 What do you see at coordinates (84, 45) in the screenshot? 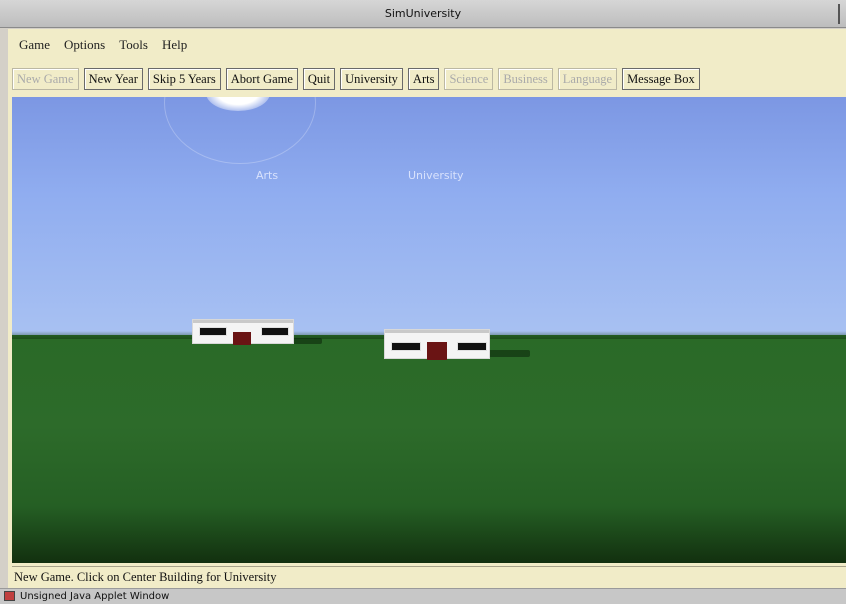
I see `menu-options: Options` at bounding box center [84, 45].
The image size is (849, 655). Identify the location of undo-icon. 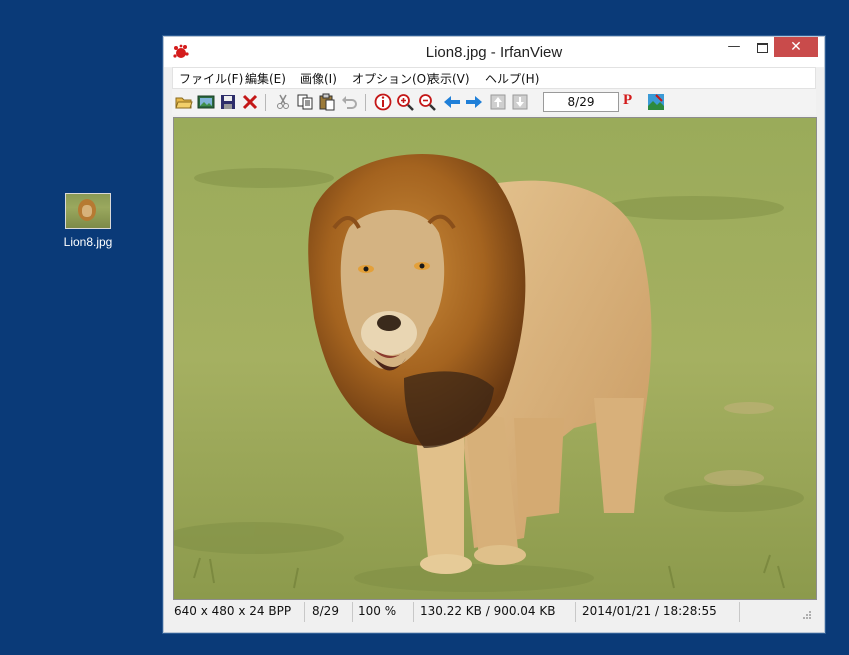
==================================================
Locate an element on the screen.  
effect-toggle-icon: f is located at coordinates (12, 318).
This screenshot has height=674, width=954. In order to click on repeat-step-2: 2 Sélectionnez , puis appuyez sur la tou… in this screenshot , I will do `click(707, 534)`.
==================================================
Task to complete >>
Rewrite the entries from the line containing "What do you" through the line containing "The image size" as a numbered list with no blank lines. Leave the pictures out.

Task result >>
1.  What do you see at coordinates (84, 45) in the screenshot? 
2. I see `menu-options: Options` at bounding box center [84, 45].
3. The image size is (849, 655). Identify the location of undo-icon. 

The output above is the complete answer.